During the highly choreographed production, the prime minister told the country not to hold its breath for his departure from politics, expressed interest in running for president again in 2012, accused jailed Yukos CEO Mikhail Khodorkovsky of murder, blamed the United States for preventing Russia’s inception into the World Trade Organization, and expounded upon the subtleties of understanding Stalin, among other things.

The Crisis

Even before Putin began to speak, host Maria Sittel took the floor and exalted the government for its handling of the economic crisis. “We all know perfectly well how the year of the crisis began: millions of Russian citizens feared poverty; tens of thousands expected to be fired; business calculated future losses,” she said. But instead of throwing its citizens to the “mercy of fate,” she continued, the government “laboriously, step by step…scrutinized the affairs of individual companies, made agreements with businesses, and helped our national manufacturers.”

Putin himself turned out to be pleased with his work on the crisis. He assured viewers that “the peak of the crisis has been overcome,” although “turbulent phenomena in the world economy, and consequently also in Russia, do remain.”

Despite a nearly 9 percent fall in GDP, a 13 percent fall in industry, and growing inflation, Putin listed a 0.5 percent growth in agriculture and a rising birth rate as commendable compared to the government response to the economic crisis in 1998.

Putin on Terrorism

In the wake of last week’s bombing of the Nevsky Express luxury train, which authorities are calling a terrorist attack, Putin addressed the problem of terrorism in Russia on the whole. “We’ve done a lot to ‘break the spine’ of terrorism, but the menace has not yet been eliminated.”

“It raises the question,” he said, “can we prevent crimes of this type? Our country is enormous, our territory is large, and there is a lot of infrastructure. Nevertheless, we need to work effectively. We need to be on the advance.”

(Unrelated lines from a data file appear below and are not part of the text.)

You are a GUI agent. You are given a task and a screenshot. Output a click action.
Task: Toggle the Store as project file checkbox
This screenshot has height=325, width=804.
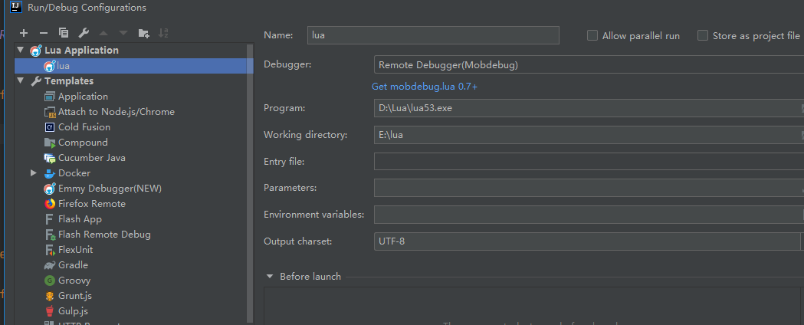pos(703,35)
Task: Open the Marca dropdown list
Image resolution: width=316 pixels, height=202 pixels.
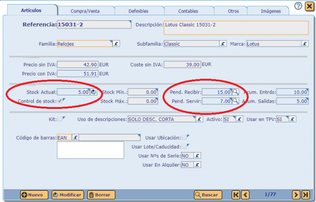Action: [x=306, y=44]

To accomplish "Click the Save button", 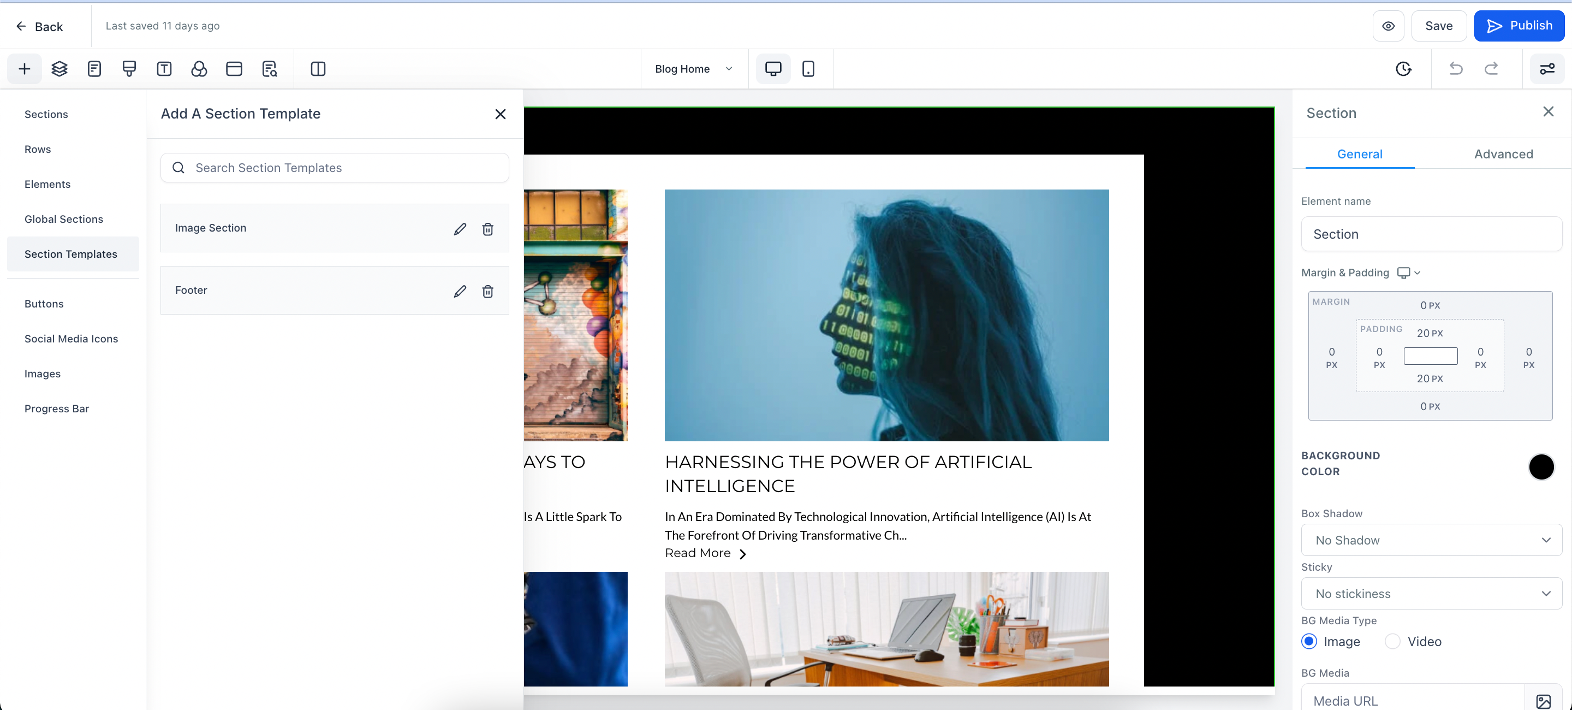I will click(x=1439, y=25).
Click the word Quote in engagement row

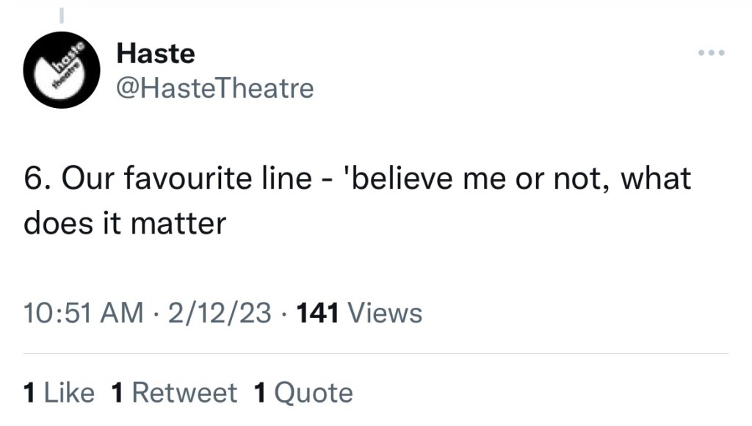point(314,393)
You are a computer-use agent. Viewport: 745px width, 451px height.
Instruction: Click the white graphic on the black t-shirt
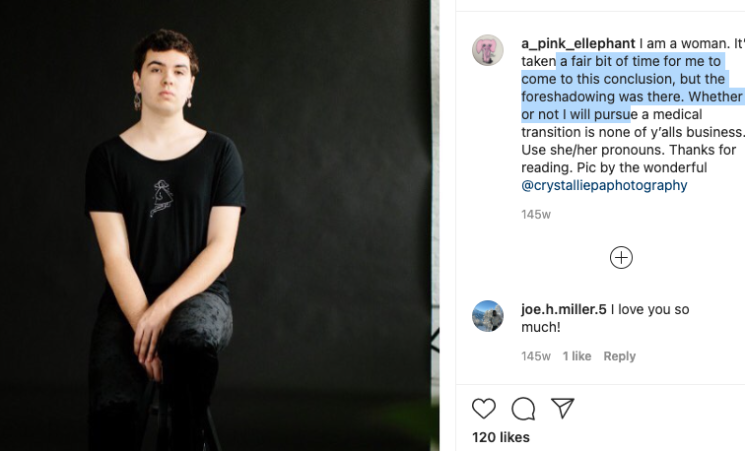(x=162, y=198)
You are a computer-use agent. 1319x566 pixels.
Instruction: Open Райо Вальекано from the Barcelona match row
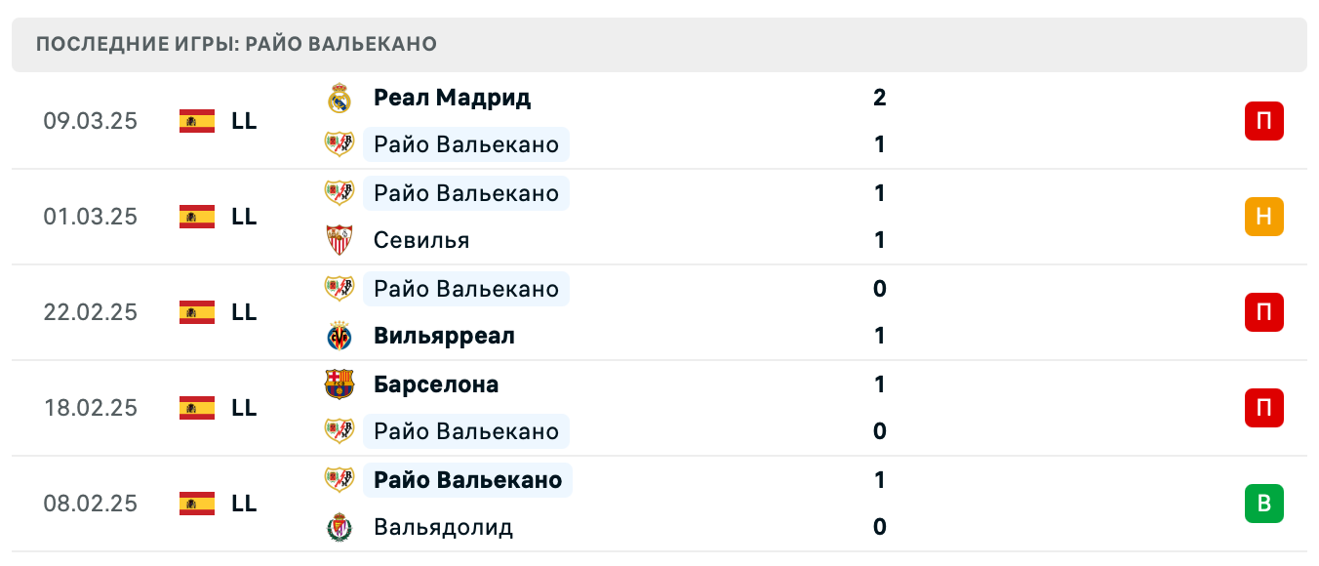click(465, 431)
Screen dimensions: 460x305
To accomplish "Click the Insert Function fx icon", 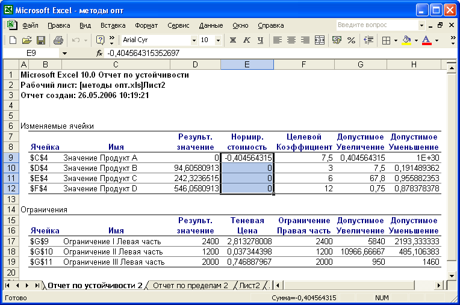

Putin Saves Pikalevo, Again

Among sites chosen to host camera teams to field questions live to the prime minister was Pikalevo, one of Russia’s so-called “mono-towns” dependent on a sole industry – in this case, aluminum. The majority of the town’s 21,000 residents lost their jobs when all three plants were shut down last winter, and the city shut off all heat and hot water in May. A massive protest erupted when the long-unpaid citizens blocked off a nearby federal highway and demanded Putin’s personal intervention. The Prime Minister responded with an embarrassing public chastisement of Oleg Deripaska, the oligarch owner of the largest of the three plants, and ordered him to negotiate a decision that would reopen the factories.

During the broadcast, a manager of the largest of the plants asked the prime minister whether he would return to the town. The reason that this might be necessary, he said, was that the promised negotiations had not yet been signed.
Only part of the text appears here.